_QUOTED TEXT:_

DETAILED DESCRIPTION OF THE INVENTION
[0050] The composition according to the invention comprises a
mixture of a cross-linking agent and a polyolefin comprising a
functional monomer (X) selected from unsaturated carboxylic acid or
dicarboxylic acid anhydrides, unsaturated carboxylic acids and
unsaturated epoxides.
[0051] Organic peroxides are particularly advantageous
cross-linking agents capable of cross-linking polymers such as
polyolefins when they are subjected to heat. The term "organic
peroxide" is intended to mean any hydrocarbon-based molecule
comprising a function of peroxy O--O type. These peroxides take a
solid or liquid form. The organic peroxide can also be placed in
solution with an organic solvent. Mixtures of peroxides can also be
used.
[0052] The organic peroxide can be advantageously selected from the
families of dialkyl peroxides or peroxy esters.
[0053] The organic peroxide is preferentially selected from
tert-butyl 2-ethylperhexanoate, di-t-amyl peroxide, dicumyl
peroxide, t-butyl cumyl peroxide, OO-t-butyl O-(2-ethylhexyl)
monoperoxycarbonate, OO-t-pentyl O-(2-ethylhexyl)
monoperoxycarbonate, OO-tert-butyl isopropyl monoperoxycarbonate,
di-tert-butyl hydro-peroxide, di-tert-amyl hydroperoxide,
2,5-dimethyl-2,5-di(t-butylperoxy)hexane and
2,2-di(t-amylperoxy)-propane.
[0054] The peroxide can optionally comprise an organic solvent,
such as solvents of alkane, aromatic, alkene, halogenated or
alcohol type. Preferentially, the solvent molecules comprise from 1
to 12 carbon atoms. By way of example of solvent, mention may be
made of decane, dodecane, 2,4,4-trimethylpentene,
.alpha.-methyl-styrene, trichloroethylene, toluene, benzene,
ethyl-benzene, (1-methylethenyl)benzene, 2-ethylhexanol,
isopropanol, t-butyl alcohol or acetone.

_TASKS:_
1. In the cross-linking passage, from which families can the organic peroxide advantageously be selected?
2. Continue the cross-linking passage from the point where it stops.
The data after the cross-linking passage is separate material.

_SUPPLIED INFORMATION:_

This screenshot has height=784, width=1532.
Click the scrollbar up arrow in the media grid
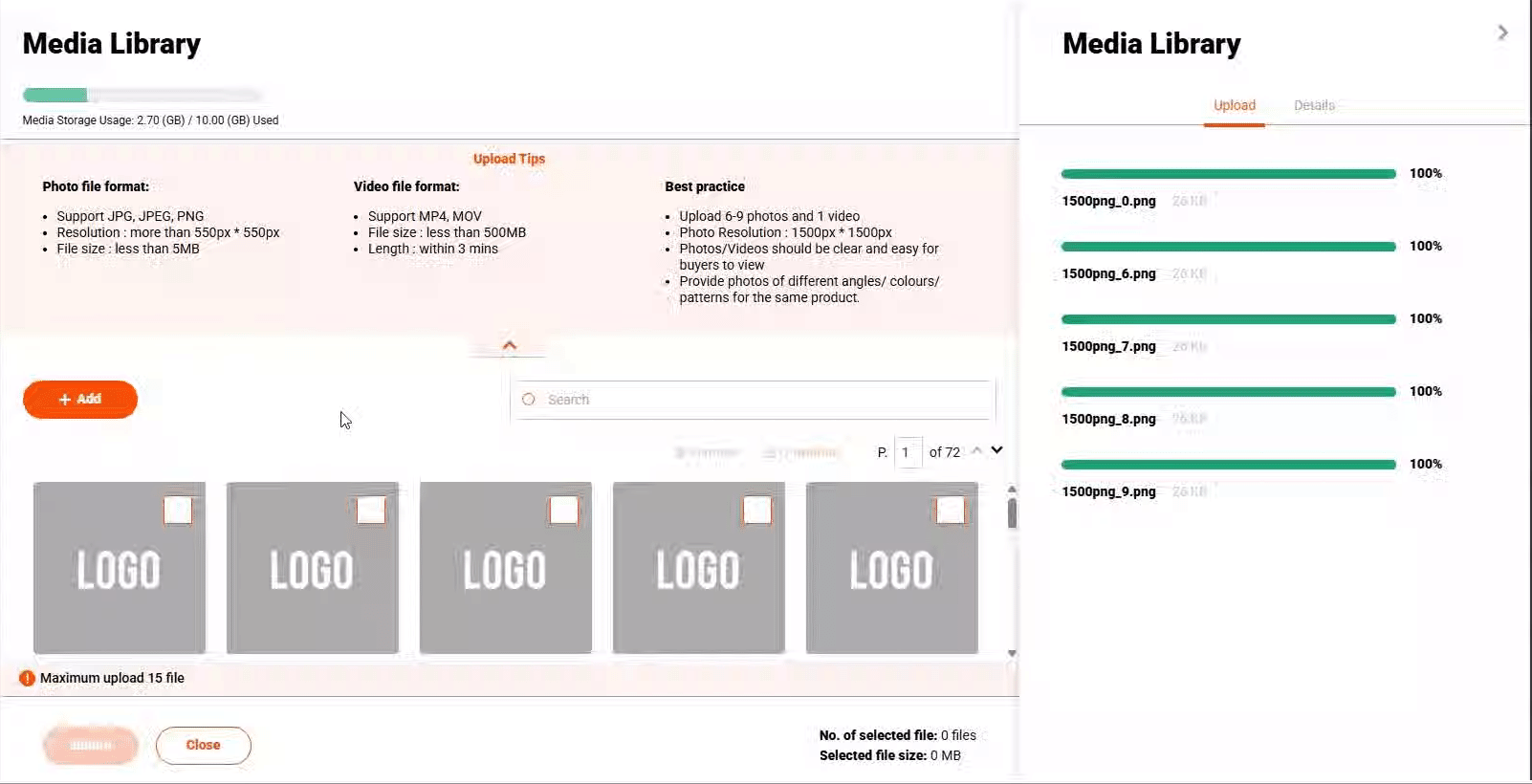click(x=1012, y=490)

_ANSWERS TO EACH TASK:_
1. Dialkyl peroxides or peroxy esters.

2.
[0055] A mixture of solvents, for example a mixture of the solvents
listed above, can also be used.
[0056] Preferentially, the amount of solvent is less than or equal
to 25% of the total weight of the solution of organic peroxide (b),
or even less than or equal to 10%.
[0057] The solvent used is preferentially not a solvent for the
copolymer, quite particularly when the amount of solvent in the
solution of peroxide is greater than 20% by weight. The term
"solvent for the copolymer" is intended to mean a concentration of
polymer greater than or equal to 0.05 g per ml of solvent when
bringing into contact, for one hour at 23.degree. C., 1 g of
copolymer per ml of solvent.
[0058] A polyolefin is a polymer obtained from constituent monomers
comprising olefins. These olefins can be selected from ethylene,
propylene, but-1-ene, pent-1-ene, 1-hexene, hept-1-ene, octene or
dec-1-ene. Preferentially, the olefin is ethylene.
[0059] The polyolefin of the composition according to the invention
comprises a functional monomer (X) selected from unsaturated
carboxylic acid anhydrides, unsaturated dicarboxylic acid
anhydrides, unsaturated carboxylic acids and unsaturated
epoxides.
[0060] As unsaturated monomer (X) included in the polyolefin
backbone, mention is made of:
[0061] The unsaturated epoxides are, for example, aliphatic
glycidyl esters and ethers, such as allyl glycidyl ether, vinyl
glycidyl ether, glycidyl maleate and glycidyl itaconate, glycidyl
acrylate and glycidyl methacrylate. They are also, for example,
alicyclic glycidyl esters and ethers, such as
2-cyclohexene-1-glycidyl ether, cyclohexene-4,5-diglycidyl
carboxylate, cyclohexene-4-glycidyl carboxylate,
5-norbornene-2-methyl-2-glycidyl carboxylate and
endocis-bicyclo(2,2,1)-5-heptene-2,3-diglycidyl dicarboxylate. It
is preferred to use glycidyl methacrylate as the unsaturated
epoxide.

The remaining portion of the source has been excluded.